Men’s luxury sales climb despite low overall demandThe coronavirus isn’t stopping men from buying more luxury products.
Sales growth for men’s luxury items surpassed that of women at Shinsegae Department Stores in April, the company said Thursday.
Sales of men’s luxury items rose 11.1 percent on year from April 1 through April 13 - far greater than the overall 3.3 percent sales growth in luxury items during the same period.
Most luxury products are marketed toward women.
Sales of men’s luxury items jumped despite an overall drop in department store sales, which declined 13 percent on year.

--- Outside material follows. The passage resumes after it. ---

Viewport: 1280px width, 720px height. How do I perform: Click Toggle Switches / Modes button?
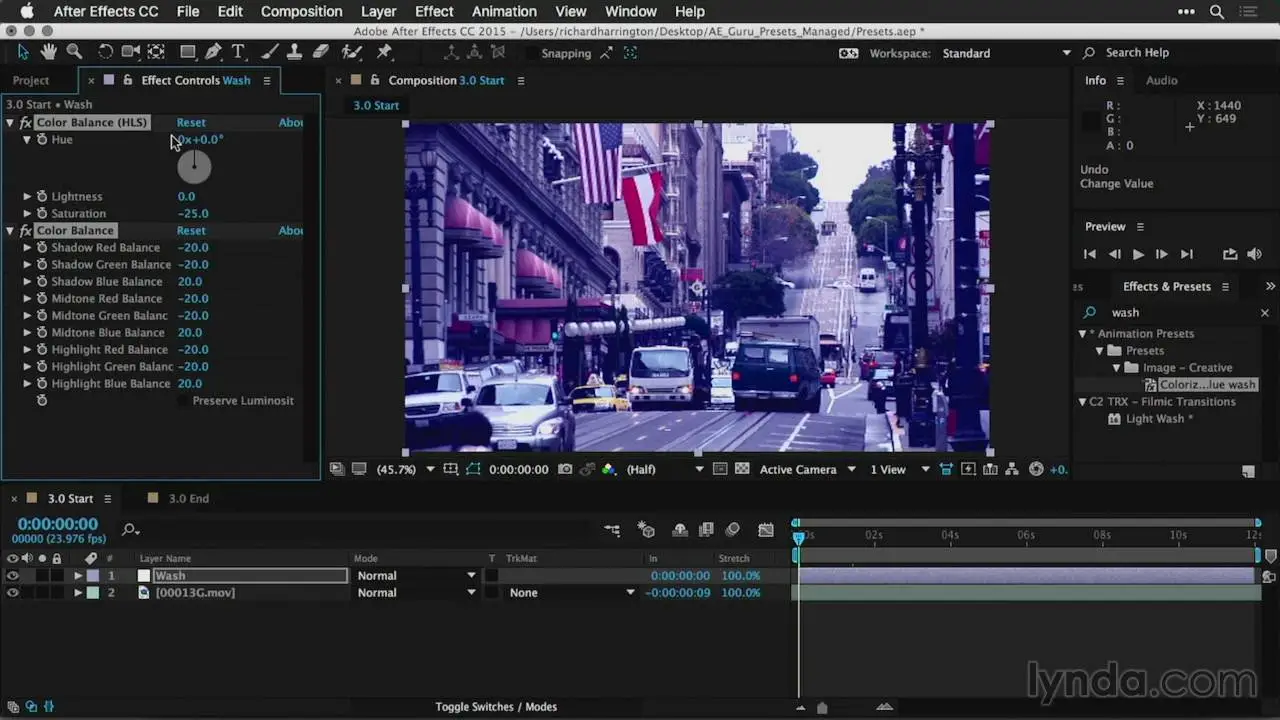tap(496, 707)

Sales of men’s fashion, excluding luxury stores, decreased 21.6 percent compared with the same period last year.
“The coronavirus is restricting people’s daily routines, but that isn’t stopping people with purchasing power to buy luxury items,” said Chung-Ang University economics Professor Lee Jung-hee. “The increasingly ambiguous line between women’s and men’s beauty, affected by [male] pop stars, also affected the trend.”

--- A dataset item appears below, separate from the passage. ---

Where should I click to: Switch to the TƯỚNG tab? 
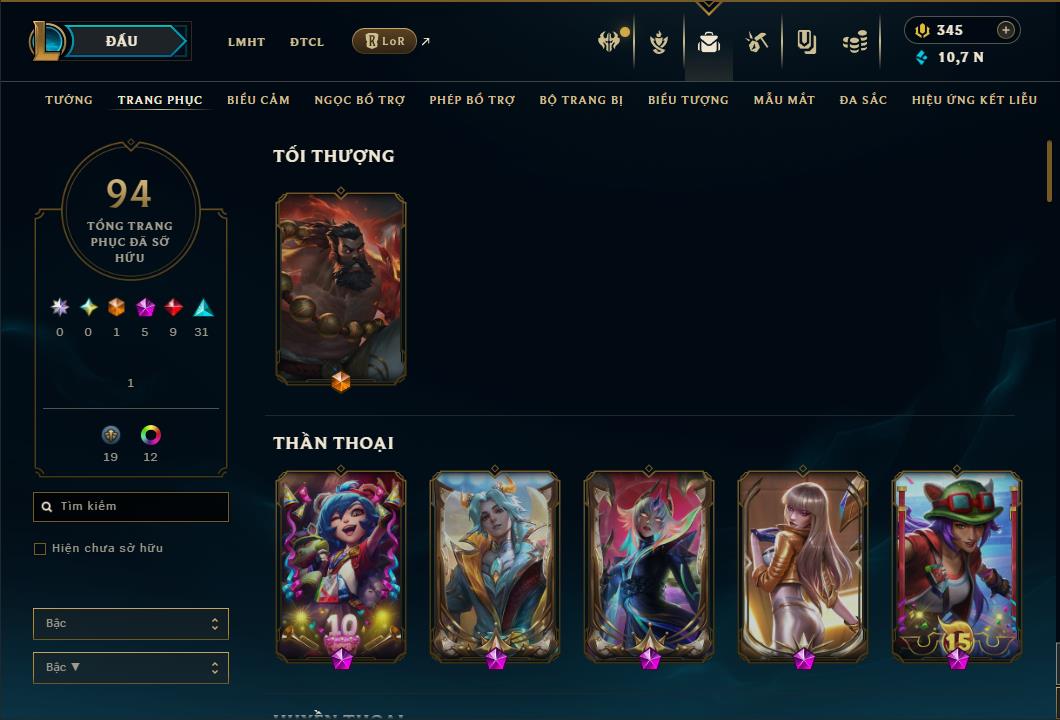click(x=69, y=100)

The growth was fueled mainly by men in their 20s and 40s, according to Shinsegae’s data.
While men in their 30s accounted for 37.8 percent of the overall luxury sales, those in their 20s increased their purchases of men’s luxury goods by 53.6 percent.
Likewise, the sales of those goods to men in their 40s grew by 48.1 percent.
Shinsegae dedicated an entire floor to men’s luxury brands at its main store in central Seoul, along with the Gangnam branch in southern Seoul.
It uses smaller spaces for those products in its other department stores.
Sales from men have increased since the department store chain introduced the men’s luxury section. Shinsegae said men only accounted for 28.1 percent of the department store’s sales in 2010, before the men-specific sections opened. Last year, men’s sales accounted for 35.8 percent.